I hauled wood the other day and I enjoyed it. It was harder than usual because of all the snow- we are having a ‘real’ winter this year and most of me loves it. As I was carrying in wood I thought, “I really enjoy living in a place where hauling wood is a ritual and I am glad my kids are growing up in a place that requires one to haul wood.” Of course my kids were no where in sight, but oh well. And when I shared this sentiment with my man I could tell he didn’t agree: maybe it is a New England thing. There was just something about bringing in wood for the wood stove that made me feel grateful. Grateful and capable. I tapped my inner pioneer woman for a few brief moments. Of course if I were a real pioneer woman I would certainly be dead by now.

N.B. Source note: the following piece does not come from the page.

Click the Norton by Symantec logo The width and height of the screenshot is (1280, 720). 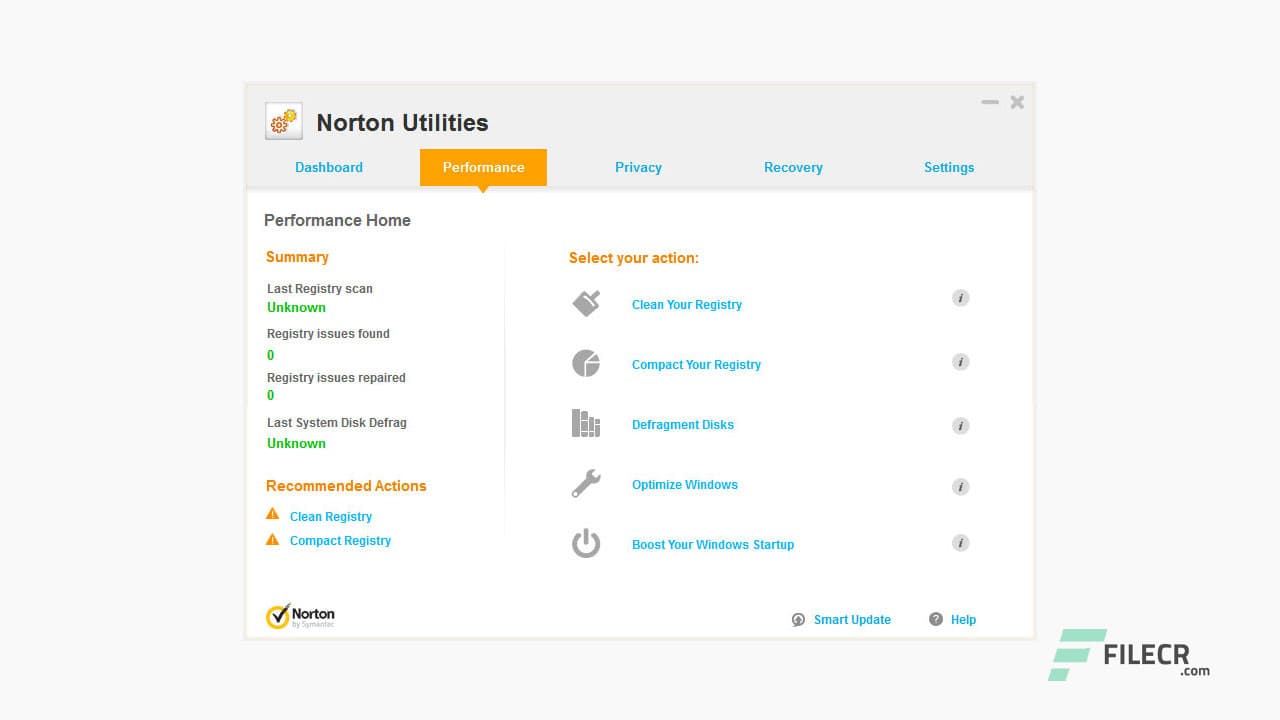point(302,614)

If my two traumatic births hadn’t killed me, the two severe colds I have had this year surely would have done me in. I am usually the last one in our family to get sick and I usually get a milder version than everyone else. But not this year. At the beginning of the week I could hardly breathe and my man moved out of our bedroom for the second time in 6 weeks. It gave me a good excuse to stay close to home all week and most people have appreciated me not coughing germs all over them.
I did have an information session on Wednesday morning. One poor man showed up and patiently dealt with my coughing, sneezing and constant nose blowing. At the end of the session he wanted to shake my hand. As I reached out my hand I couldn’t help thinking, “I wouldn’t do that if I were you.” My hot sweaty hand had been gripping a balled up tissue most of the morning and in my mind it pulsed red with teeming bacteria. I probably shouldn’t have shaken his hand.
I am feeling better now and am still grateful for the cozy winter and gradually feeling capable again. And Costa Rica is only a bit over two weeks away. I can always cheer my man’s distress at this ‘real’ winter by pointing out that we picked a good year to get away.